Exercise brief :: Repeat exactly the lines below, from the line containing "Viewport: 1456px width, 819px height." through the last line, both included. Leave out any pictures.

Input ::
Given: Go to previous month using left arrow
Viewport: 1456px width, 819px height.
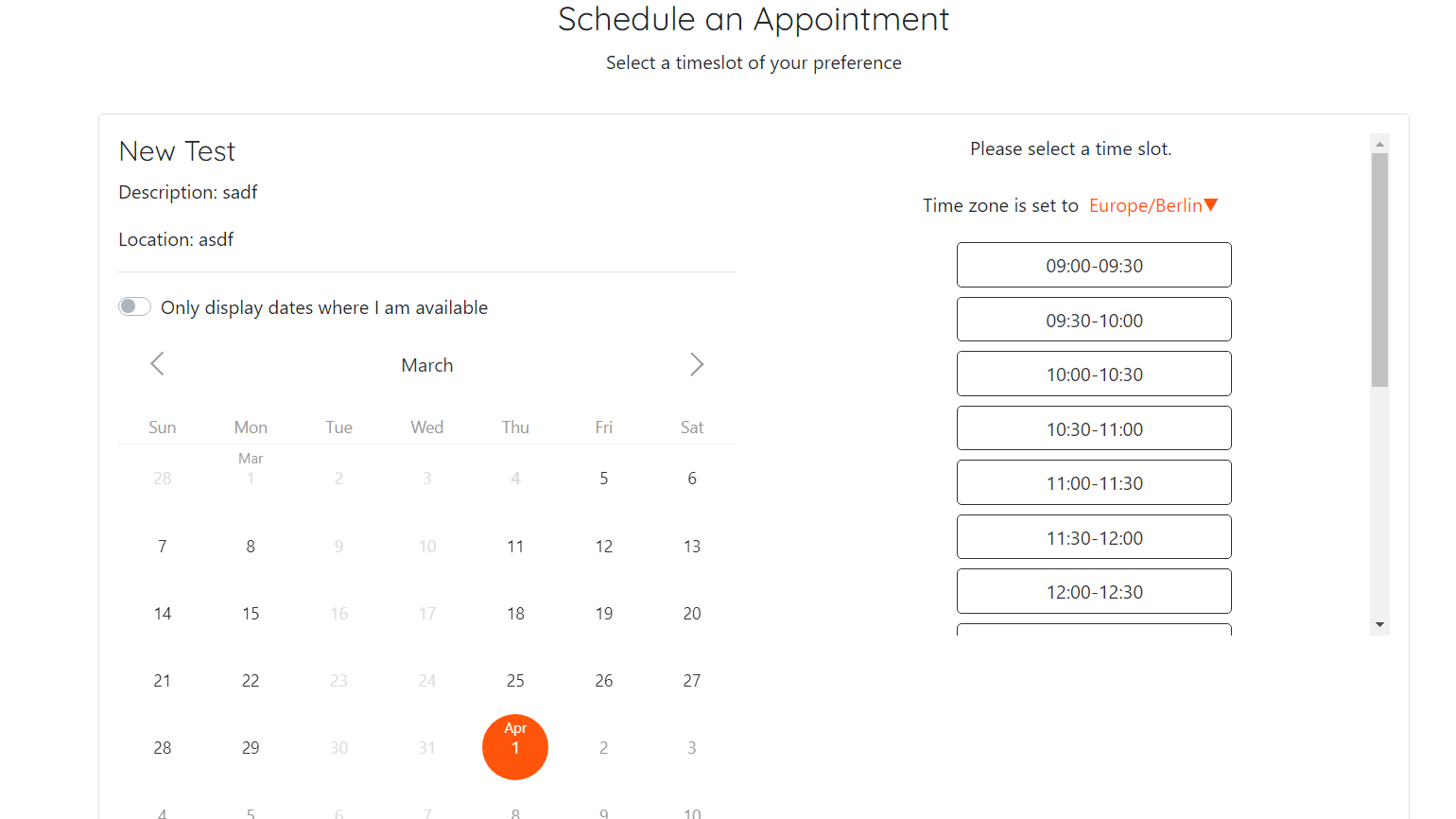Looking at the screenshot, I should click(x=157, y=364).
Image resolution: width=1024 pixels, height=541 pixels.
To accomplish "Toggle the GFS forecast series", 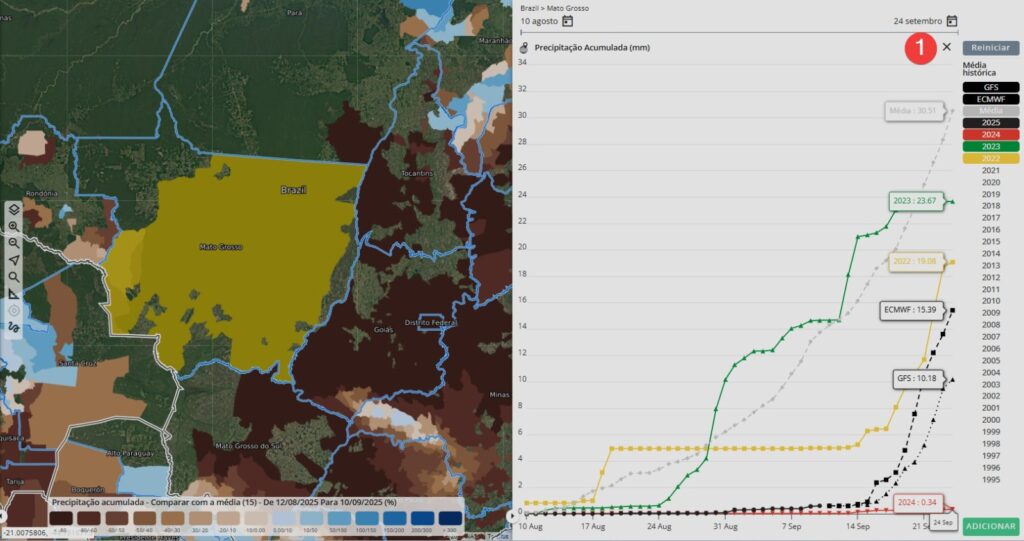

Solved exercise ::
Viewport: 1456px width, 819px height.
Looking at the screenshot, I should click(x=157, y=364).
Image resolution: width=1024 pixels, height=541 pixels.
To accomplish "Toggle the GFS forecast series", 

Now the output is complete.